The historical background of Samuel, Kings, and Chronicles
The overarching interest of the books is the work of the king as Israel becomes a monarchy. They begin at a time when the twelve tribes of Israel had long been violating the rules, ethics, and virtues of leadership that God laid out for them, which can be found in the books of Genesis through Deuteronomy. After almost 200 years of increasingly bad governance by a succession of “judges” (temporary leaders), Israel is in shambles. Samuel, Kings, and Chronicles narrate God’s intervention in Israel’s governance as his people move from a failing tribal confederation to a promising monarchy, which declines into failure as succeeding generations of kings abandon God and his ways. Regrettably, the story ends with destruction of Israel as a nation, never to be restored during the biblical period.
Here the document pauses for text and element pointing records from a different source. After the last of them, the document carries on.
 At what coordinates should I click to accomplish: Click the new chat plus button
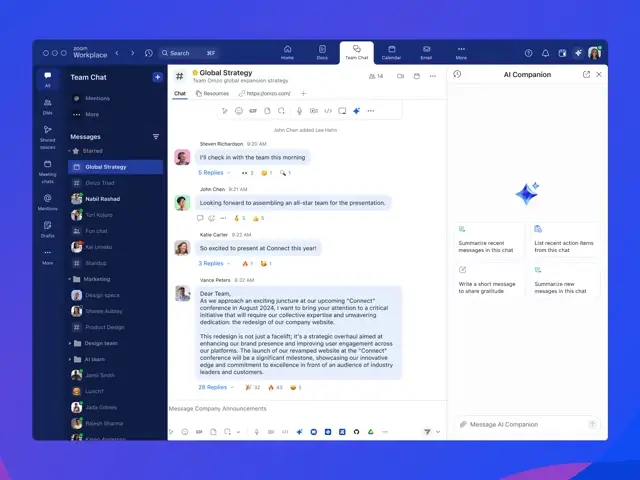tap(157, 77)
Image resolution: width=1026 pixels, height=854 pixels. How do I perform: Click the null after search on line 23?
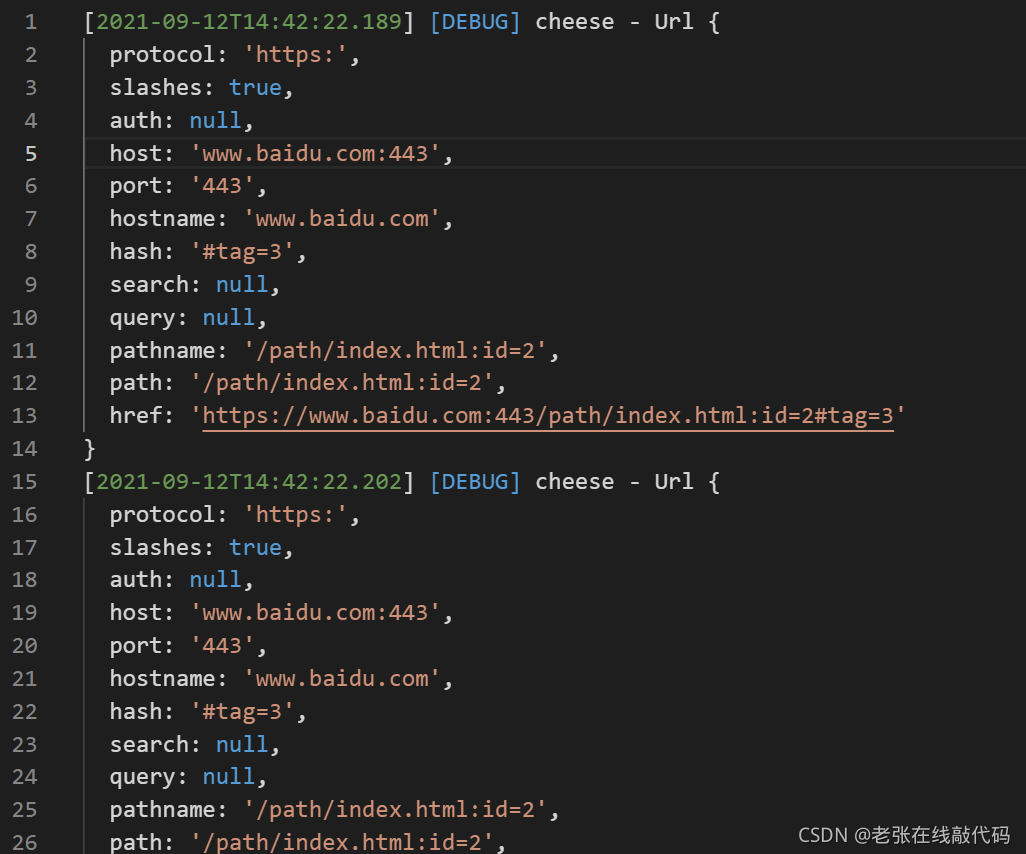coord(242,745)
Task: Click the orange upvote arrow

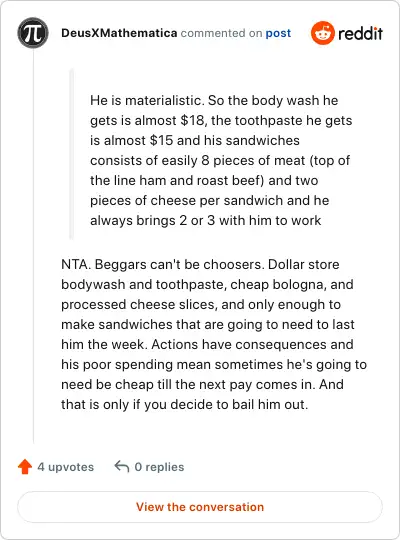Action: point(25,467)
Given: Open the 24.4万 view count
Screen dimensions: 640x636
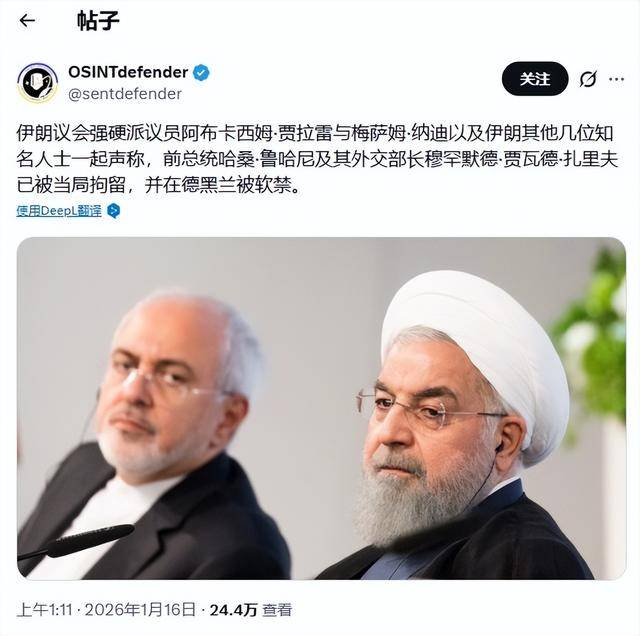Looking at the screenshot, I should [x=233, y=610].
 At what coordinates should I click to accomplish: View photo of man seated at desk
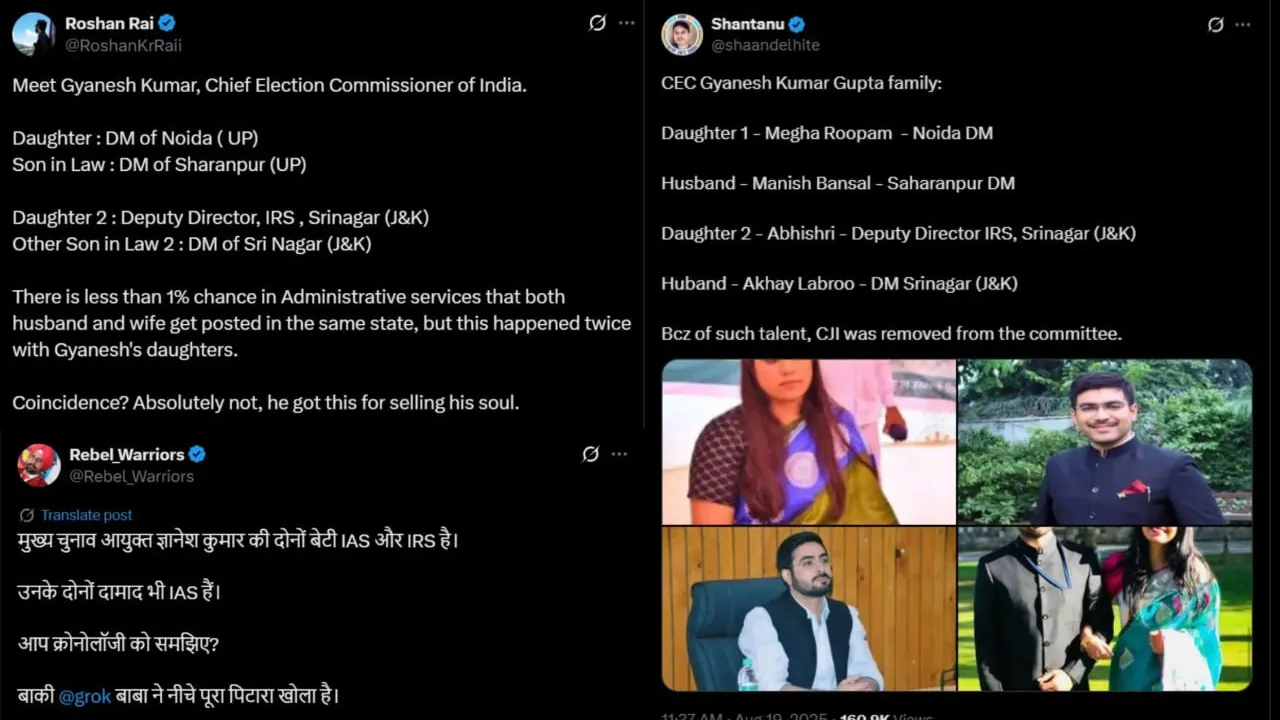point(809,609)
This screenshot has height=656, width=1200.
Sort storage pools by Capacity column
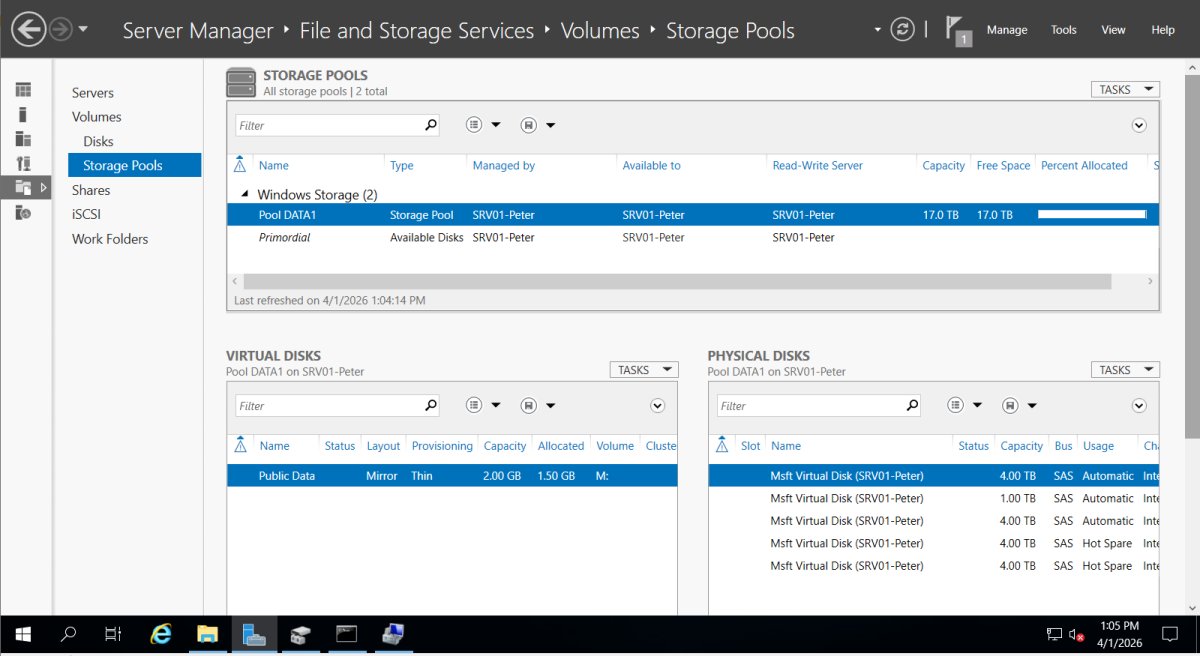(x=943, y=166)
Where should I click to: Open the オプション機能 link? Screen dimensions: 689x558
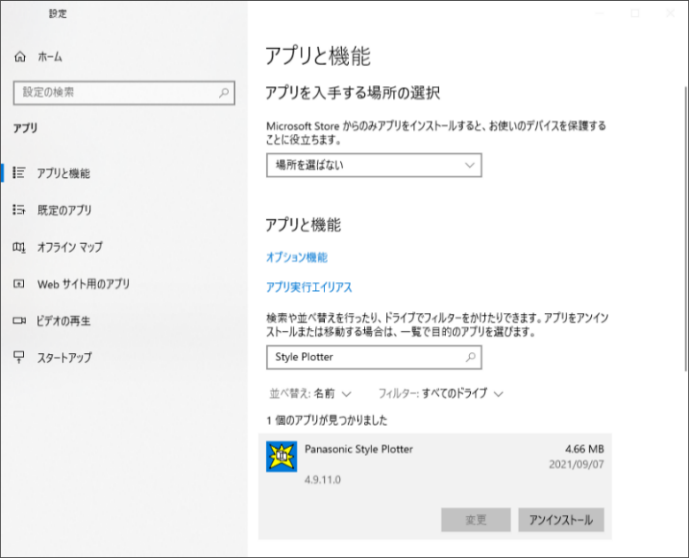tap(297, 257)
This may not seem like a promising backdrop for a study of governance, but God’s guidance is always in evidence in the narrative, whether people choose to follow it or not. Reading the story thousands of years later, we can learn both from their success and their failures.
The books’ fundamental theological position is that if the king is faithful to God, the nation thrives economically, socially and militarily. If the king is faithless, national catastrophe ensues. So the history of God's people is told primarily through the actions of top governmental leaders, to use modern terms. Yet governance is needed in every sort of community or institution, whether political, civic, business, non-profit, academic, or anything else. The lessons of the books apply to governance in all sectors of society today. These books offer a rich study of leadership, demonstrating how the livelihood of many depends on what leaders do and say.
Scholars believe that, originally, each pair of books (1&2 Samuel, 1&2 Kings, 1&2 Chronicles) was a single entity split between two scrolls. The scrolls of Samuel and Kings form an integrated political history of the Israelite monarchies. Chronicles tells the same history as Kings, but with a focus on the priestly or worship aspects of Hebrew history. We will follow the narrative as in three acts: (1) From Tribal Confederation to Monarchy, (2) Monarchy's Golden Age, (3) From Failed Monarchies to Exile.